From the line containing "Collapse the Temas section" down to the line containing "The height and width of the screenshot is (846, 1080)." in the records below, reproduce every line exactly, ends included, and omit all others.

[Opening RECORDS PROVIDED section]

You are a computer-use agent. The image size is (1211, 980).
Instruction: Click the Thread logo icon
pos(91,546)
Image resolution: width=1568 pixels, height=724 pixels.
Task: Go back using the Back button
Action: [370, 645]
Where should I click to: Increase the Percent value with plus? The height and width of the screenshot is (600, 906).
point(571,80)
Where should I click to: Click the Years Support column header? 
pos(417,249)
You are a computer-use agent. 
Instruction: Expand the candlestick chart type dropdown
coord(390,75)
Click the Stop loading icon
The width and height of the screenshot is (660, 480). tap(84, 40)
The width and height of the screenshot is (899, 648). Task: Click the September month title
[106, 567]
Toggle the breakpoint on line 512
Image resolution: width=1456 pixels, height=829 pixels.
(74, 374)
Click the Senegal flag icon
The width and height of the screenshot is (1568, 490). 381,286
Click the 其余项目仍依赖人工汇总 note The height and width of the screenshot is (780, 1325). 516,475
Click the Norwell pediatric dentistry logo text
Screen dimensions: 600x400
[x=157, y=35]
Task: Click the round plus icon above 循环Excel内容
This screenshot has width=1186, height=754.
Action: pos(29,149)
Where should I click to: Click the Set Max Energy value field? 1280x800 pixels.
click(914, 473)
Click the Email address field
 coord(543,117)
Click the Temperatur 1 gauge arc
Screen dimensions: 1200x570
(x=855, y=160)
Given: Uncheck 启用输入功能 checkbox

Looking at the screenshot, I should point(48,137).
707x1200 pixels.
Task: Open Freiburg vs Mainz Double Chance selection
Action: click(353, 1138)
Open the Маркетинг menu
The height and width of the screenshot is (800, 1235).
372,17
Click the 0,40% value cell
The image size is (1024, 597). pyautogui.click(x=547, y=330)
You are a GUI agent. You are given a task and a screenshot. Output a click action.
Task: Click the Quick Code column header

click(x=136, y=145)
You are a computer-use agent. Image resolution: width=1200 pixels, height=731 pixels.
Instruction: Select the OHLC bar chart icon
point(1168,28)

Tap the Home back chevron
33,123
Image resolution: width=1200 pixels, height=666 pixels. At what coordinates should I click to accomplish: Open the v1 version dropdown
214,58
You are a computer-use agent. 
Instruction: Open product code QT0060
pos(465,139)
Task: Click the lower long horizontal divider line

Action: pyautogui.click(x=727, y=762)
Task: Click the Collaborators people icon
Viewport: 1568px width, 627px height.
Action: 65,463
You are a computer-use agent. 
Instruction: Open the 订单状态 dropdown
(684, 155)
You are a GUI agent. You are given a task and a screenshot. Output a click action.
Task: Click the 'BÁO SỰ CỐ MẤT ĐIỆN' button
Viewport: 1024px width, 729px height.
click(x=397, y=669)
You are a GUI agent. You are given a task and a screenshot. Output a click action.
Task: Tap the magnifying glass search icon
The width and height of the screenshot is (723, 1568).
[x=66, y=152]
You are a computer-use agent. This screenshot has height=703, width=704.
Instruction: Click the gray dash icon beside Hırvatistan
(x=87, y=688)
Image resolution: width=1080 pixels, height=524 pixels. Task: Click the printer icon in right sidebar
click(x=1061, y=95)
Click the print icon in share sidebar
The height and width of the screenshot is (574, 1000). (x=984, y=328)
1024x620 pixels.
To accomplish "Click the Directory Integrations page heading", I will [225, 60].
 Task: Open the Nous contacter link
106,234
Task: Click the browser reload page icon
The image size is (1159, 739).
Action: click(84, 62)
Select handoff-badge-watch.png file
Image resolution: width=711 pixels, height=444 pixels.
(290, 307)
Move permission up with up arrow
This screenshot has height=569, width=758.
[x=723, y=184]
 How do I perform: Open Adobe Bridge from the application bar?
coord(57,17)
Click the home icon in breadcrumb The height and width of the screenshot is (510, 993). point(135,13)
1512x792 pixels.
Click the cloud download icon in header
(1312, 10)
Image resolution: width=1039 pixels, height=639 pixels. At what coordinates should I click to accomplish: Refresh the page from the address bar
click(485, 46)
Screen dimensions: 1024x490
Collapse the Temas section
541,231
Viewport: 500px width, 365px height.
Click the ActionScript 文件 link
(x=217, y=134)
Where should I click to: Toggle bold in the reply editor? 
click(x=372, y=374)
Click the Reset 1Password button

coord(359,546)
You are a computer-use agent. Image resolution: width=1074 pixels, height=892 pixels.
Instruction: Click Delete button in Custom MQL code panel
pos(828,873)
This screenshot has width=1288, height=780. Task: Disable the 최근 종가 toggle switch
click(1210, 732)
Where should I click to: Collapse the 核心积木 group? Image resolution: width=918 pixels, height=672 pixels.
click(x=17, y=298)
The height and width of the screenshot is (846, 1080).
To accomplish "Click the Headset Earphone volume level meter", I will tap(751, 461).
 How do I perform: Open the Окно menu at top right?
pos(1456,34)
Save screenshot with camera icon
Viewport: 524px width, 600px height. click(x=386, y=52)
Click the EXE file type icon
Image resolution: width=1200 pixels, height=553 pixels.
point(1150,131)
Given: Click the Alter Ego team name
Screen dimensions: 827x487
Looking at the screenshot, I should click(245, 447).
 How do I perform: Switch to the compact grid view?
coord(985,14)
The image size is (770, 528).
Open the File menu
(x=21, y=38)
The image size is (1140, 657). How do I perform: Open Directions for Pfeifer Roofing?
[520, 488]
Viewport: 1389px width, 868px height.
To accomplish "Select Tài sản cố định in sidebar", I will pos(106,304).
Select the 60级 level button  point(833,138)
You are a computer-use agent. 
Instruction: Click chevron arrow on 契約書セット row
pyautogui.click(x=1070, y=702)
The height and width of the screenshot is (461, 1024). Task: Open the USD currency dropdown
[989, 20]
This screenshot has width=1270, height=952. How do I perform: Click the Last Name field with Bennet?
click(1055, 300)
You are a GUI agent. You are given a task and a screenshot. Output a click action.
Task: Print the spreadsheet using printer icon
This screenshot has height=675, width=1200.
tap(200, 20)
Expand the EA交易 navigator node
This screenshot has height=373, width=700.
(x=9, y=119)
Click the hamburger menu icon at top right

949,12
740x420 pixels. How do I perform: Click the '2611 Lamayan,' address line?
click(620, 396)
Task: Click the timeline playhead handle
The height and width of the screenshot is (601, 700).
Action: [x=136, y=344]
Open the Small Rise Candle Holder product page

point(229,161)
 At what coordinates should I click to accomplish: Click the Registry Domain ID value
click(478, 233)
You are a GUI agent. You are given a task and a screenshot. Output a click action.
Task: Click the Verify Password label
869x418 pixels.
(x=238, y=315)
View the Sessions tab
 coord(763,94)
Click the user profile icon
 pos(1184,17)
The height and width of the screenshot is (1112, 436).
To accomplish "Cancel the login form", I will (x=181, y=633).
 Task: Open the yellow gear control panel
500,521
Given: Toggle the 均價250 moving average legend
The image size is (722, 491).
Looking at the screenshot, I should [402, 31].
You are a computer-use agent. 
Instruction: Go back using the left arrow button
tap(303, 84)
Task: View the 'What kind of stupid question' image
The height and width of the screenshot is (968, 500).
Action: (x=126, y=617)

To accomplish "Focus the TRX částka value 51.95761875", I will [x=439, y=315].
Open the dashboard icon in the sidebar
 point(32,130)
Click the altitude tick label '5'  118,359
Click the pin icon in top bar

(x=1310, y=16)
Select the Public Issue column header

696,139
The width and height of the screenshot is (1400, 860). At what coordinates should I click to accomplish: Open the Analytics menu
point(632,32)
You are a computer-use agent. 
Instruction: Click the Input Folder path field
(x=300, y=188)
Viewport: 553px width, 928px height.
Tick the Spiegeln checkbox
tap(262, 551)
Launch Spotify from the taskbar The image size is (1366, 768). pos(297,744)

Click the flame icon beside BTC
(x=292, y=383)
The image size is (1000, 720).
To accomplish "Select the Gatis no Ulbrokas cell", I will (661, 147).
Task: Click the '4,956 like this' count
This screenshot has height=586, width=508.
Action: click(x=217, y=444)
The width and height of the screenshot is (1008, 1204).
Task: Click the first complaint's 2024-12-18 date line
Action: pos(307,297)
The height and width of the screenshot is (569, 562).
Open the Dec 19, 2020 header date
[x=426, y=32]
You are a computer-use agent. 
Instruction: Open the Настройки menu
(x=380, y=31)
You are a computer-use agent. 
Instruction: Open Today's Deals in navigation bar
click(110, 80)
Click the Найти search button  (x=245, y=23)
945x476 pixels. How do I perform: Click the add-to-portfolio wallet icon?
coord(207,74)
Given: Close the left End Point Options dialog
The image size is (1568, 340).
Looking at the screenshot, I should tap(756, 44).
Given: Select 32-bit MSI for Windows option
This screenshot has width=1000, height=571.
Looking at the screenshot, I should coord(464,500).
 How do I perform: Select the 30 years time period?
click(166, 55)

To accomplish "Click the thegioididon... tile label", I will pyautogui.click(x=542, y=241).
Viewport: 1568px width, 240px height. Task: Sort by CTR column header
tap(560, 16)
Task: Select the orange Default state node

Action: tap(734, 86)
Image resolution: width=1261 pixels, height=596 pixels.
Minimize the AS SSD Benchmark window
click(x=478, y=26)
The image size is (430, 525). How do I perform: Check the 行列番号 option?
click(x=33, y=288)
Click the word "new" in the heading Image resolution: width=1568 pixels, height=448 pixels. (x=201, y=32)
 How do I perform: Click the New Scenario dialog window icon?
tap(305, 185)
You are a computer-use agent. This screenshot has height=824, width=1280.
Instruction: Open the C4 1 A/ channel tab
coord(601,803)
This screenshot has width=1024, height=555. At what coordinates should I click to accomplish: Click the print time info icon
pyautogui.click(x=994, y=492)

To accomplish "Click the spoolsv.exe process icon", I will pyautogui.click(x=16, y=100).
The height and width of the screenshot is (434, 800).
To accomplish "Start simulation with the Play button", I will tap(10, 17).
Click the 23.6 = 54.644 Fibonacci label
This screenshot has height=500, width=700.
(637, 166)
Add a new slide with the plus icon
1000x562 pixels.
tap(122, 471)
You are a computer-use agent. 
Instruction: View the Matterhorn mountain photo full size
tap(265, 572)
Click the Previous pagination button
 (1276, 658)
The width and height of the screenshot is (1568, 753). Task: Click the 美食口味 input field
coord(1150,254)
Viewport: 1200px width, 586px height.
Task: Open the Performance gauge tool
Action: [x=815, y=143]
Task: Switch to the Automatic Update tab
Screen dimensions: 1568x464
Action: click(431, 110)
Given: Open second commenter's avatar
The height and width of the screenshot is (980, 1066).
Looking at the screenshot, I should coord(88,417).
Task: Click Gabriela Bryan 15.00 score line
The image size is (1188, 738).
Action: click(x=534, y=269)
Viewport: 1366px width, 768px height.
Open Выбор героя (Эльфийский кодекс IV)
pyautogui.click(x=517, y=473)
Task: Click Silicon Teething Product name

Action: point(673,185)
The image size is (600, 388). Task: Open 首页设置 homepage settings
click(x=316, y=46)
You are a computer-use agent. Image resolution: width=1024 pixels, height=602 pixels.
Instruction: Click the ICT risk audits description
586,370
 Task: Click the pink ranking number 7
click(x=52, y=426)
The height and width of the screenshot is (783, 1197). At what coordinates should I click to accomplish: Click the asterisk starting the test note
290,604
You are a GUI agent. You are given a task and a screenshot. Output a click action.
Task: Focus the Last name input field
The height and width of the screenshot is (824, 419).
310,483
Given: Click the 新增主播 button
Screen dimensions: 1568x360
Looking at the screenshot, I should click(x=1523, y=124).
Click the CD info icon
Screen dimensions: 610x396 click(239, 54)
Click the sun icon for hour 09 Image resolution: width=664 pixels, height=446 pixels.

[Closing RECORDS PROVIDED section]

→ TASK RESPONSE
Collapse the Temas section
541,231
Viewport: 500px width, 365px height.
Click the ActionScript 文件 link
(x=217, y=134)
Where should I click to: Toggle bold in the reply editor? 
click(x=372, y=374)
Click the Reset 1Password button

coord(359,546)
You are a computer-use agent. Image resolution: width=1074 pixels, height=892 pixels.
Instruction: Click Delete button in Custom MQL code panel
pos(828,873)
This screenshot has width=1288, height=780. Task: Disable the 최근 종가 toggle switch
click(1210, 732)
Where should I click to: Collapse the 核心积木 group? Image resolution: width=918 pixels, height=672 pixels.
click(x=17, y=298)
The height and width of the screenshot is (846, 1080).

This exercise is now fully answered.